1). System-id (Only two different values 'T' and 'C' for this column)
2). Cycle-no (25 Different values available for this column which are '01' ,'02'......,'25')
Note: Guess we have equal probability of getting System-id 'T' or 'C', same as equal probability for getting '01' or '02' or .... '25'
Means, If table is having 10 Lacs records then System-id = 'T' records will be 5 lacs(10 Lacs/2 different values) and System-id = 'C' records will be 5 lacs .
Same as for each cycle-no, the number of records will be around 40,000 (10 Lacs / 25 different values).

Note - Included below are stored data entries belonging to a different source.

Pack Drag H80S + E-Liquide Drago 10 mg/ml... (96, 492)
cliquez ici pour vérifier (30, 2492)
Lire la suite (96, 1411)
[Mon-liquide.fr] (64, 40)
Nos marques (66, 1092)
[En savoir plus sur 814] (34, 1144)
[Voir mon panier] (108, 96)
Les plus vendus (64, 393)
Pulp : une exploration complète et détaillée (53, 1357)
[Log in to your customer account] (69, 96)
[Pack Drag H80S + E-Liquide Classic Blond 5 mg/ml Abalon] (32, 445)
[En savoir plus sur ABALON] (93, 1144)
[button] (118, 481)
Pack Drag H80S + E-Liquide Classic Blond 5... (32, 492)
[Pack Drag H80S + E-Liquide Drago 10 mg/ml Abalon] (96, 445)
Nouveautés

Let's suppose, we want to extract rows for which System-id = 'C' and Cycle-no = '10'
For above conditions, which where clause will be Time effective and cost effective.
1). Select * from table v1 where System-id = 'C' and Cycle-no = '10'
2). Select * from table v1 where Cycle-no = '10' and System-id = 'C' (Means sequence changed from 1st)
In above query ,will it use both the indexes or will it use the first index specified in where clause.
Kindly advice on this for the optimization of query.
my guesses :
If he only uses one index : it will be the one with the highest filtering factor, ie. Cycle-no
It also depends on the Clustering factor of each index.
likely DB2 will do a multi-ix AND
but even a Tablescan is a possibility.
An index with two different values (fullkeycard) for 1.000.000 rows is just stupid.
why not expand the indexes with the other column?
one index on (cycle-no, system-id) and one on (system-id,cycleno)
I guess you need both indexes for R.I. or other queries.
"An index with two different values (fullkeycard) for 1,000,000 rows is just stupid."
The index would contain 2 values, each followed by a huge RID-list.
with 2 distinct values you have to read 50% of rows. Unless it is highly clustered, you will need to read 90% of the pages.
If you would do it via an index you would need to read 50% of the index leaf-pages + 90% of the data pages.
you could only use that index for three purposes :
- select count(*) from tab where code = ?
select code,count(*) from tab group by code
With some investigation, you could expand that index with one or more other data columns so that some of your queries are index-only, or more matching, and still keep the functionality of R.I ,clustering,select count(*) .
It would only increase the size of the index a bit.